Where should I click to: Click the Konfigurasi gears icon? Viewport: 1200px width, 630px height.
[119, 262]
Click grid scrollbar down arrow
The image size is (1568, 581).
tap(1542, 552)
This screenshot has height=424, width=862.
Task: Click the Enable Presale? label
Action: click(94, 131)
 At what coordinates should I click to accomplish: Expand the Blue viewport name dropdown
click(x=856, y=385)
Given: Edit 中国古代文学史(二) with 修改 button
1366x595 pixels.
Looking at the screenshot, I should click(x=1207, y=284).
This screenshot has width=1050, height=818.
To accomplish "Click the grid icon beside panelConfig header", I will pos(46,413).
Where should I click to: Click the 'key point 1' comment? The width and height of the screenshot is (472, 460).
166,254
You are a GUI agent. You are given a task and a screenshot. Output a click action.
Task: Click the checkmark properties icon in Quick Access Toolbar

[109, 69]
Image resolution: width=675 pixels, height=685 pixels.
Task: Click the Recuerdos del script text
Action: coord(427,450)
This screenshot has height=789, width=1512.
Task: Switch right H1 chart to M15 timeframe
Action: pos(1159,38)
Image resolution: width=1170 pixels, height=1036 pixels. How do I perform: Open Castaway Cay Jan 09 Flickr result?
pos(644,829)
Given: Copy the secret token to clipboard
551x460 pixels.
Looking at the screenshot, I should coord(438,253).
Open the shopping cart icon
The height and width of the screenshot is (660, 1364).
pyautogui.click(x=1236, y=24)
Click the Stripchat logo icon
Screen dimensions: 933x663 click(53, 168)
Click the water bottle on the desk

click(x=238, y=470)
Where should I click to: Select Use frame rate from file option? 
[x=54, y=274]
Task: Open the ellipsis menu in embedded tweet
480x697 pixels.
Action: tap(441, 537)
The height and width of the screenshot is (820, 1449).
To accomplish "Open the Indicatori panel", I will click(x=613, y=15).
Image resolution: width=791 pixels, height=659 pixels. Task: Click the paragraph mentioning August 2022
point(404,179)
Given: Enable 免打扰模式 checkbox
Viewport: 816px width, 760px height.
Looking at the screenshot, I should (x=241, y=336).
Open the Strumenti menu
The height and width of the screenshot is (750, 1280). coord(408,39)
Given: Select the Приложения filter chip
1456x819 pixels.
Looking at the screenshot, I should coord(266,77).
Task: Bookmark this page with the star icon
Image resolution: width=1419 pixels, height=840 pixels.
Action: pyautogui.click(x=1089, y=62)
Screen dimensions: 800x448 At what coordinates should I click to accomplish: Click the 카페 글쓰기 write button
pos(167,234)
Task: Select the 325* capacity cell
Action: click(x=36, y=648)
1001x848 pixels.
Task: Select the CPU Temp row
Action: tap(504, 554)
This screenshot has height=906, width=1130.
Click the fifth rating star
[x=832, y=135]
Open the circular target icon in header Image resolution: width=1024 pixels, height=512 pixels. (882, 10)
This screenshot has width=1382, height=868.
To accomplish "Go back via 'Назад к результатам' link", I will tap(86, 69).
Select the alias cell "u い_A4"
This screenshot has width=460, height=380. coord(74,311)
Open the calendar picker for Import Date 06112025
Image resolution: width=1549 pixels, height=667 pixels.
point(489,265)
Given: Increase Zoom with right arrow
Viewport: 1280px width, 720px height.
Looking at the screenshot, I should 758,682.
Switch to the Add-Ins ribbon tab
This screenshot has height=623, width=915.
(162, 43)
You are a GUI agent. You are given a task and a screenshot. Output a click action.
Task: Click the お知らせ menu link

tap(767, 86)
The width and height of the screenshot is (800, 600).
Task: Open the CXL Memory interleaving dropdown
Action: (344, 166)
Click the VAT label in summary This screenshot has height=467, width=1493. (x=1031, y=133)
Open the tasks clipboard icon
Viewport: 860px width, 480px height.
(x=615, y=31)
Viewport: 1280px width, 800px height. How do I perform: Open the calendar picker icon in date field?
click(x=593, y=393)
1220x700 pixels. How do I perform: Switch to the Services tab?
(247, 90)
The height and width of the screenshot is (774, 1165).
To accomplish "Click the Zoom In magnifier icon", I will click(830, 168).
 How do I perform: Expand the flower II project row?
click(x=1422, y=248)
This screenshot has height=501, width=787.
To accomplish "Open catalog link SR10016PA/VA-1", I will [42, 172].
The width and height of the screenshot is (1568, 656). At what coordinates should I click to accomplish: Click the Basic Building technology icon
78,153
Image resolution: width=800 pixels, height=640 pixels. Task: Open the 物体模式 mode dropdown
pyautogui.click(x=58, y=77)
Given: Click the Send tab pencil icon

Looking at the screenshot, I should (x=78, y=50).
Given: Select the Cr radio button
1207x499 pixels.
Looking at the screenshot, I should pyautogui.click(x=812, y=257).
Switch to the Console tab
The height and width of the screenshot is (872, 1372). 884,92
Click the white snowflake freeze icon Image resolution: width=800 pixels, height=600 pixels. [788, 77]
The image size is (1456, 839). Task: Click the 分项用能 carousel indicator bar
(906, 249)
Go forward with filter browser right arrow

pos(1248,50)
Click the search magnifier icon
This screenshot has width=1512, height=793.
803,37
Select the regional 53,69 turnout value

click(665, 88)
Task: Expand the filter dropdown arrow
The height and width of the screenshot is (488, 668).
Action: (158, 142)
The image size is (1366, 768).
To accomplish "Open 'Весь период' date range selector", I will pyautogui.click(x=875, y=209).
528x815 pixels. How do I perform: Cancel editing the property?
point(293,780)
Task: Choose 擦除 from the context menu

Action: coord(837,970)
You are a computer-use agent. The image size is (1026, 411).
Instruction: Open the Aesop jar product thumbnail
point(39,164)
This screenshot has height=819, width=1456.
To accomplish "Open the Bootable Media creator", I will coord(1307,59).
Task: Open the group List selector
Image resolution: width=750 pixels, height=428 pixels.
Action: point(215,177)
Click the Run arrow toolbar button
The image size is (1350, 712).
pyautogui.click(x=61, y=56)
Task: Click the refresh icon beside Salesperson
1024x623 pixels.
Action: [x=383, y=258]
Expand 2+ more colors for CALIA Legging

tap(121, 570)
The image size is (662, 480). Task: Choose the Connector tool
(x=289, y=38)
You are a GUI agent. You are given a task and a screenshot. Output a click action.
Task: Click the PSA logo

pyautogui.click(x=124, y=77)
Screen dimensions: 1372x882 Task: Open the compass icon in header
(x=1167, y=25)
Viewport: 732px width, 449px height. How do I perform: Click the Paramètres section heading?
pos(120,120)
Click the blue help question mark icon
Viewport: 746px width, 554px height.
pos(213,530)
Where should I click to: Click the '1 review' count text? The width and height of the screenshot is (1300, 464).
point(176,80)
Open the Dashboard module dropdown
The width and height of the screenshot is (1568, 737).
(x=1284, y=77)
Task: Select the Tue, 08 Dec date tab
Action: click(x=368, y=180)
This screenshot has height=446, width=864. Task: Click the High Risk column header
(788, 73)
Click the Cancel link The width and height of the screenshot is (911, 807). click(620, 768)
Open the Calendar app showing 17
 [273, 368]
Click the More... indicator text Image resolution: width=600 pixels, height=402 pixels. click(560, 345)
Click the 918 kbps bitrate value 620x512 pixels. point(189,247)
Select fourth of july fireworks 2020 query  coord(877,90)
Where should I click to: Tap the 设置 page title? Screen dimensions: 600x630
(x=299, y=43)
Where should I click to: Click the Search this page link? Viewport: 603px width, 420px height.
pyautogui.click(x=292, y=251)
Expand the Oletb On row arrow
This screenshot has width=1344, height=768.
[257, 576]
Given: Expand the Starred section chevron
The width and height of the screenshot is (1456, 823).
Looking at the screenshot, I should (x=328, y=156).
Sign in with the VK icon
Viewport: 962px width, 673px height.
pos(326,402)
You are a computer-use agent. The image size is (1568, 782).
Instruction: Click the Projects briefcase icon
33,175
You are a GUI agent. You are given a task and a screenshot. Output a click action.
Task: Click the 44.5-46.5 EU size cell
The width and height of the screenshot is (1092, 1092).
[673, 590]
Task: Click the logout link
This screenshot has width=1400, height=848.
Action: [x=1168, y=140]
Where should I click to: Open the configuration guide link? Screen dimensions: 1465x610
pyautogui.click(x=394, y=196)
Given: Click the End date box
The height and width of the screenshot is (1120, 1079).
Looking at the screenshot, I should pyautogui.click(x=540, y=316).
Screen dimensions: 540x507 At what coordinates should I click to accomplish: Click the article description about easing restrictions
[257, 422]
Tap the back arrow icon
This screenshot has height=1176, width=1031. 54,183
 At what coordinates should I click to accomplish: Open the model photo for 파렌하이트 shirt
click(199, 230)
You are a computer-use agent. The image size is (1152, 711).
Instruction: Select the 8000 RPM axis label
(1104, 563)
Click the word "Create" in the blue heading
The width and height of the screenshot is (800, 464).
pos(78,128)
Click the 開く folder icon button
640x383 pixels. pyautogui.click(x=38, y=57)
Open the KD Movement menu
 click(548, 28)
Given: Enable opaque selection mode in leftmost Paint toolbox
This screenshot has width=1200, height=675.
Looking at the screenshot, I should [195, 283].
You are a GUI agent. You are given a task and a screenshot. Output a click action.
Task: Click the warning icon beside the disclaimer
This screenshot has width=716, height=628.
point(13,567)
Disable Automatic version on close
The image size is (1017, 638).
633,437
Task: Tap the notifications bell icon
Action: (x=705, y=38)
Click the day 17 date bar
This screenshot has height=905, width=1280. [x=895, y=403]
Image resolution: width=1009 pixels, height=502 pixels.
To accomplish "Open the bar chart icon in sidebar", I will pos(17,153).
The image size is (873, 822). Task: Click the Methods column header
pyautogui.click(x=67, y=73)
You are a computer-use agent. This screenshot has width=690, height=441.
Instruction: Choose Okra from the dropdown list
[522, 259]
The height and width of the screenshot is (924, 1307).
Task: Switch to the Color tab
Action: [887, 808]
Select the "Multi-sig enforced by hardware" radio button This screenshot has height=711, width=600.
----------------
» TASK DIRECTIONS: Copy out the data word for word, beginning with the line containing "Where should I click to: Tap" and ending with the line containing "pos(326,402)", both lines included.

» RESULT OF THE TASK:
Where should I click to: Tap the 设置 page title? Screen dimensions: 600x630
(x=299, y=43)
Where should I click to: Click the Search this page link? Viewport: 603px width, 420px height.
pyautogui.click(x=292, y=251)
Expand the Oletb On row arrow
This screenshot has width=1344, height=768.
[257, 576]
Given: Expand the Starred section chevron
The width and height of the screenshot is (1456, 823).
Looking at the screenshot, I should (x=328, y=156).
Sign in with the VK icon
Viewport: 962px width, 673px height.
pos(326,402)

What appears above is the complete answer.